Again, social conservatives found the Racicot-HRC meeting troubling because of the secrecy surrounding it. Only the gay activists who attended the meeting know whether the RNC chairman offered a vigorous defense of marriage and family. Did he disavow the relevant planks in the GOP platform? Did he promise HRC anything? We simply don’t know.

Unfortunately, Racicot has a history of conducting business with the gay lobby under conditions of secrecy. As governor of Montana in November 2000, he signed an executive order establishing “sexual orientation” as a protected civil right without the benefit of public hearings or public notice (possibly violating the state’s open meetings law). Only gay activists were invited to the hearing that preceded Gov. Racicot’s action and opponents were kept entirely in the dark. The governor’s action preempted the Montana legislature, which had refused to pass an expansion of civil rights to encompass sexual conduct. Gov. Racicot simply added this provision to existing state law by executive fiat.

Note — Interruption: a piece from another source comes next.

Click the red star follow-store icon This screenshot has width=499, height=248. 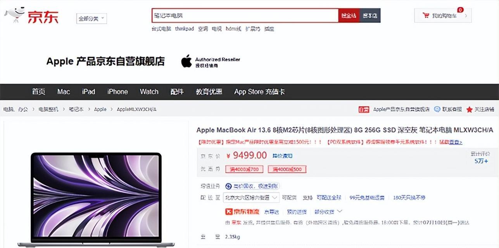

Finally, Ponnuru sniffs at the idea that social conservatives might stay home in the 2004 election if the GOP and President Bush are perceived as going wobbly on the defense of marriage and other pro-family issues. Ponnuru charges social-conservative leaders with “threatening more than they can deliver.” Let me be clear: FRC never threatened anybody. We did, however, warn the White House that the GOP drift on marriage and such aspects of the gay agenda such as domestic partner benefits, hate crimes, and such, could cause some social-conservative voters to stay home.

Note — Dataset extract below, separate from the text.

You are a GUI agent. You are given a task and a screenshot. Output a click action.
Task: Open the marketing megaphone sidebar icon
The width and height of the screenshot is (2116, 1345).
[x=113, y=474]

While Ponnuru might find this idea fantastic, Karl Rove still laments that four million evangelicals failed to vote in 2000. Since church attendance was the single best indicator of voting behavior, the stay-at-home evangelicals cost Mr. Bush the popular vote and very nearly the election. If these evangelical voters were not highly motivated by eight years of the smarmy Clinton presidency, and were not eager to “run to the polls” and put the whole sorry Clinton era behind them, then it is dangerous to dismiss the possibility they might stay home again on Election Day 2004 if their core issue is treated in a cavalier fashion.

Ponnuru is doubtless right that on a whole array of issues social conservatives love and support President Bush. But they are no less committed to the sanctity of marriage and family. For millions of voters, the sanctity of marriage and family are issues that transcend politics. The GOP goes wobbly on these issues at its considerable peril.

Ken Connor is president of Family Research Council.